» **Given text**

---

[DataCatalog]: Pretty printing #3913

ElenaKhaustova · 2024-06-03T11:35:21Z

Description

Compiling the catalog at runtime hinders users' ability to assess its structure and contents effectively. They express the need for an improved visual representation of the catalog when printing.

We propose:

Explore the feasibility of developing a dedicated function to compile the catalog.
Implement a "pretty printing" - implement catalog.print() / catalog.__repr__ function specifically tailored to improve the visual representation of the catalog when printed or displayed.

Relates to #1721

Context

There is no a particular requirement from user side on how output should look like. They mention that they expect to have something better than the following to help them understand what's in the catalog when debugging:

"I have Kedro jupyter notebook opening. I have a catalog object. Maybe we could have a nicer representation when you do that. You know how many data sets are available, things like that potentially."

"pretty printing (print(catalog) should give something understandable than a long, a minima catalog.list() and maybe details on the dataset)"

Current catalog printing output

Catalog datasets printing output

The text was updated successfully, but these errors were encountered:

astrojuanlu · 2024-06-06T07:10:34Z

Possibly a couple of bottlenecks for meaningful progress here are

We should open up the DataCatalog abstraction, and instead of making it hide the datasets, just present it as a collection of those. Previous discussions point to this design decision, see for example Re-design io.core and io.data_catalog #1778 (comment)
We should be able to pretty print individual datasets, otherwise we won't be able to do much apart from listing dataset names (although it must also be said that a list of datasets is probably better than a memory address)

astrojuanlu · 2024-06-06T07:12:21Z

Notice also that, despite being somewhat limited in IPython, on Jupyter we can go crazy. See what Dask and Xarray do:

https://tutorial.dask.org/00_overview.html

https://tutorial.xarray.dev/overview/xarray-in-45-min.html

ElenaKhaustova · 2024-06-06T09:16:17Z

This can be solved if #3932 is done, but the last is a much more complex task, and it's unclear whether/when it will be done.

merelcht · 2024-06-10T14:18:39Z

This feels like a duplicate of a #1721 rather than just being related. Can we merge these tickets in a way and create something more actionable as sub task?

Maybe we can just make repr and str do the same for now? I don't see the need to change str, as useless as it might be...

That sounds like the most obvious task we could start with? cc: @noklam @astrojuanlu

astrojuanlu · 2024-06-11T08:41:13Z

I think that comment from #1721 referred to AbstractDataset.__str__. But yes, a better AbstractDataset.__repr__ is needed to show a fancy DataCatalog.__repr__ I believe.

Agreed with having either this or #1721 be the main parent issue, closing the other, and opening sub-issues for specific classes, namely

AbstractDataset
DataCatalog (essentially this issue)
OmegaConfigLoader (or its base class)

noklam · 2024-06-11T09:17:11Z

TL;DR I agree we should keep one of the two tickets only.

This can be solved if #3932 is done, but the last is a much more complex task, and it's unclear whether/when it will be done.

I am not sure #3932 is the full solution to this. The use case of (de)serialisation of DataCatalog is quite different from the interactively use case, and it's likely we don't want to show one big blob of JSON-like structure in a terminal.

---

» **Material provided**
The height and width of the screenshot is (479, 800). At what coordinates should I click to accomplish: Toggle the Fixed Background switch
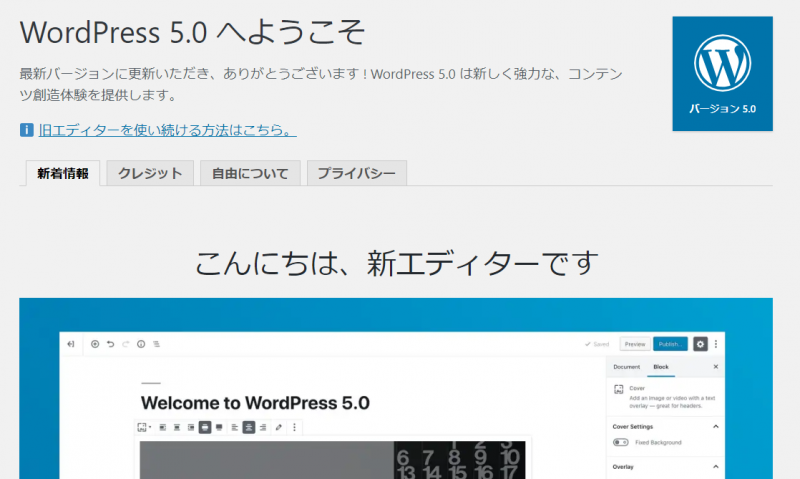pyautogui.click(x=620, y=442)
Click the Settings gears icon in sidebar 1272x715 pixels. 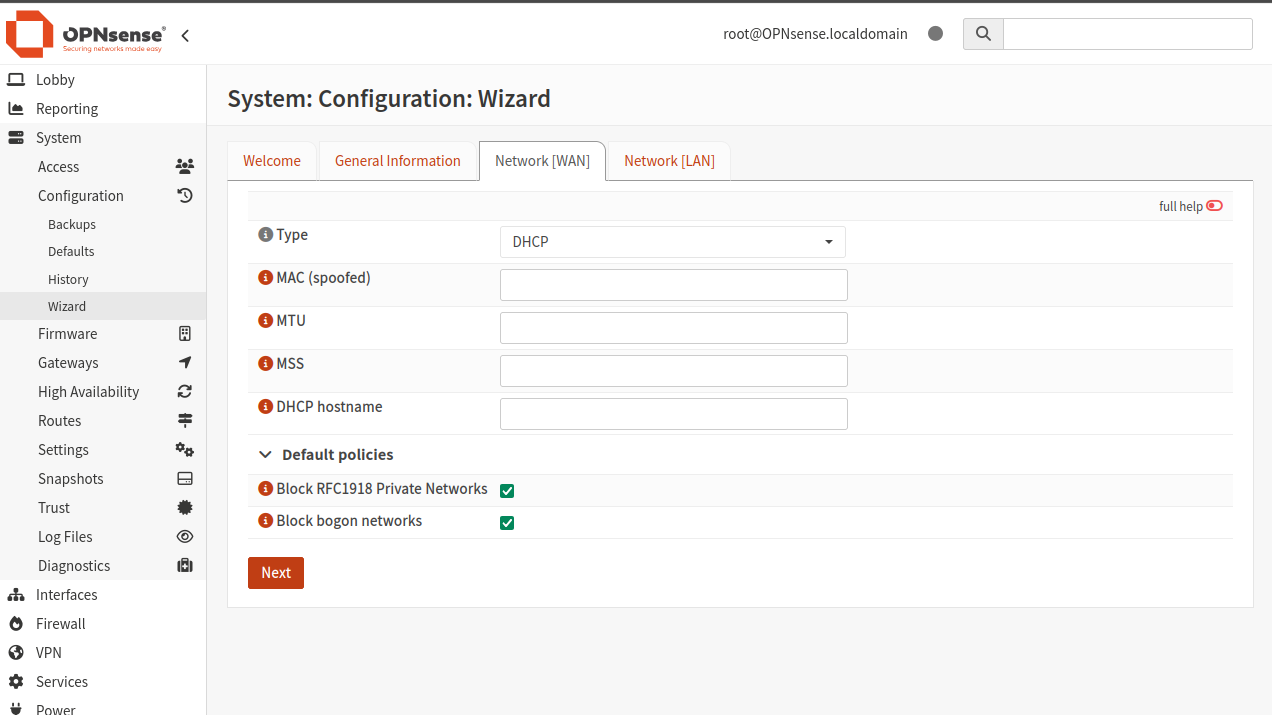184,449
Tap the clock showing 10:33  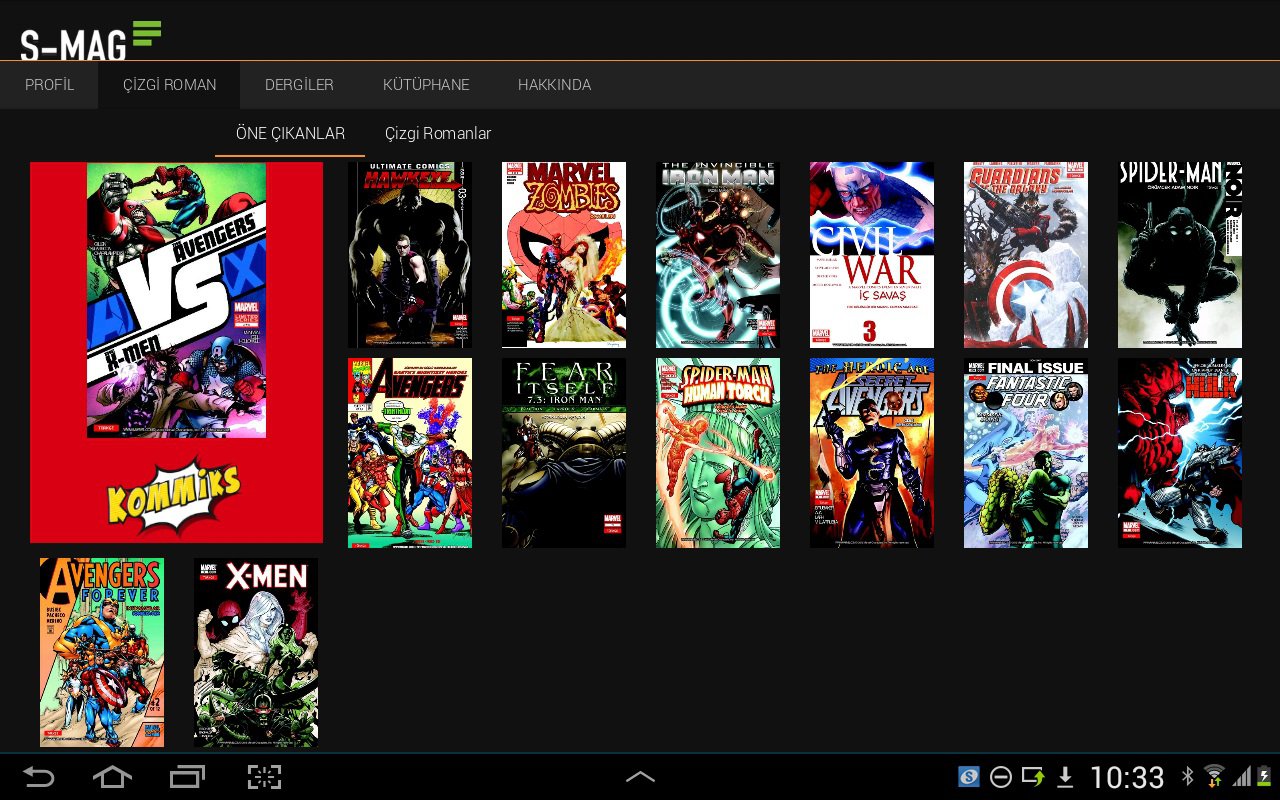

---

» **Written request**
From the thread on pretty printing the DataCatalog, quote the passage that begins at the words "We should be" and stops after "a memory address)".

» **Task solution**
We should be able to pretty print individual datasets, otherwise we won't be able to do much apart from listing dataset names (although it must also be said that a list of datasets is probably better than a memory address)